"Evan is 7, and I was very careful to visit and discuss his needs at the after-school club. It now means I can work a full day knowing his needs are being met and he is in a safe environment. He has made lots of new friends not just other kids but members of staff too. I can replax and get on with what I need to do.. life is so much easier."
- All registered childcare in Wales must meet national standards set down by the Care Standards Inspectorate for Wales (CSIW)
- The Children's Information Service holds information on registered child care services, leisure and family services
- Talk to other parents. Personal recommendations are helpful, but you should take up at least two references
How do I make the right choice?
As a parent, you are usually the best judge of whether a childcare service will suit your child.
When you leave your child in the are of others, you might want to check that:
- Their needs are being met and respected.
- Their cultural background is recognised.
- They will be happy there.
- The atmosphere feels right.
- There is an agreeable settling arrangement.
- A stable group of children attends so your children can make friends.
- Mealtimes are relaxed and fun.
- The outside area is well planned and spacious.
- There is plenty of opportunity for your child to engage in varied and carefully planned activities.
You will want to ensure that your child is left in secure premises and that well trained and experienced staff are caring for your child. You will also want the opportunity to get involved and know about what your child is doing day to day.
What types of childcare are available?
The main types of childcare for the under 8s are: childminders, day nurseries, playgroups, out-of-school clubs and family centres.
Childminders are registered professional daycarers who work in their own homes to provide care and learning opportunities for other people's children in a family setting.
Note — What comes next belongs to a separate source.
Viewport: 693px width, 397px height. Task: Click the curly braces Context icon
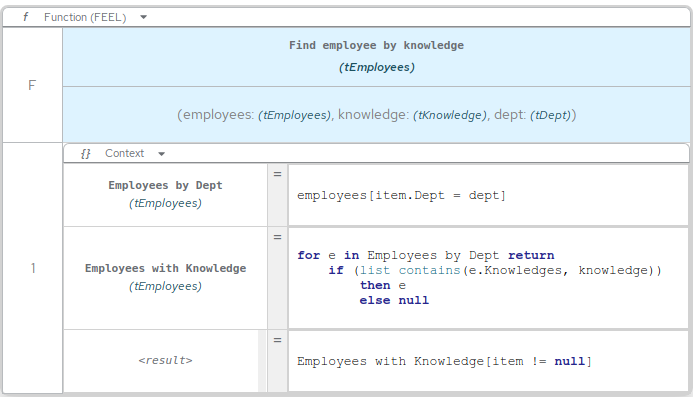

Day nurseries look after the under 5s for the length of the adult working day. Social Services, voluntary organisations, private companies, individuals, business or community groups might run them. They are registered and inspected by CSIW.
Playgroups provide sessional care for children aged between 2 and 5. Sessions usually last longer than four hours. Most of them are run by voluntary management committees with qualified staff. They are registered and inspected by CSIW.
Out-of-school clubs, or kids clubs, provde sessional play and care for school-aged children from 3 upwards. There are breakfast clubs that open before school, after-school clubs that open after school and holiday playschemes that open during school holidays. Out of School clubs are inspected by CSIW once a year.
There are also informal parents and toddler groups - drop in sessions for children and their parents. As parents stay with their children, these groups do not have to be inspected. Ask your Children's Information Service, local library, check out local newspapers, notice boards or local information centres.
Private fostering is very different from the care provided by local councils through approved foster carers. It occurs when a child under 16 is cared for for more than 28 days by an adult who is not a close relative, by private arrangement between parent and the carer. If you are thinking about placing your child with a private foste carer, or becoming a foster carer, the first thing you must do is contact your local social services area office. Social Services are required by law to approve such arrangements. The prospective foster carer will need as much information as possible about your child (including medical history) and Social Services can give you a form to help with this. As the birth parents, you retain full parental responsibility. You must remain in touch with the private foster carer and participate in all decision-making processes concerning your child's life.
What to say
|Sometimes, children are not always able to tell you if something is wrong so note changes in their moods, behaviour and physical appearances.
||If you have any concerns about the care your child is receiving, speak promptly to the person in charge. If you have serious concerns about your child's safety, remove your child immediately and contact your local social services department. You should also ring the CSIW complaint line to let them know what you have done.
||Tell your children who will be looking after them, where they are going, how long for and whom they need to ask for their daily needs. Find out about what a typical day or session consists of. Be prepared and ask plenty of questions.
||Take up references from others who have used a particular childcare service. Look for trained and experienced staff. Visit the facilities and look for busy and relaxed children who seem happy and purposeful. Check how you will be informed about your child's progress and in case of emergency. From an early age talk to your child about their routine and encourage them to continue to tell you about their day when they are in school.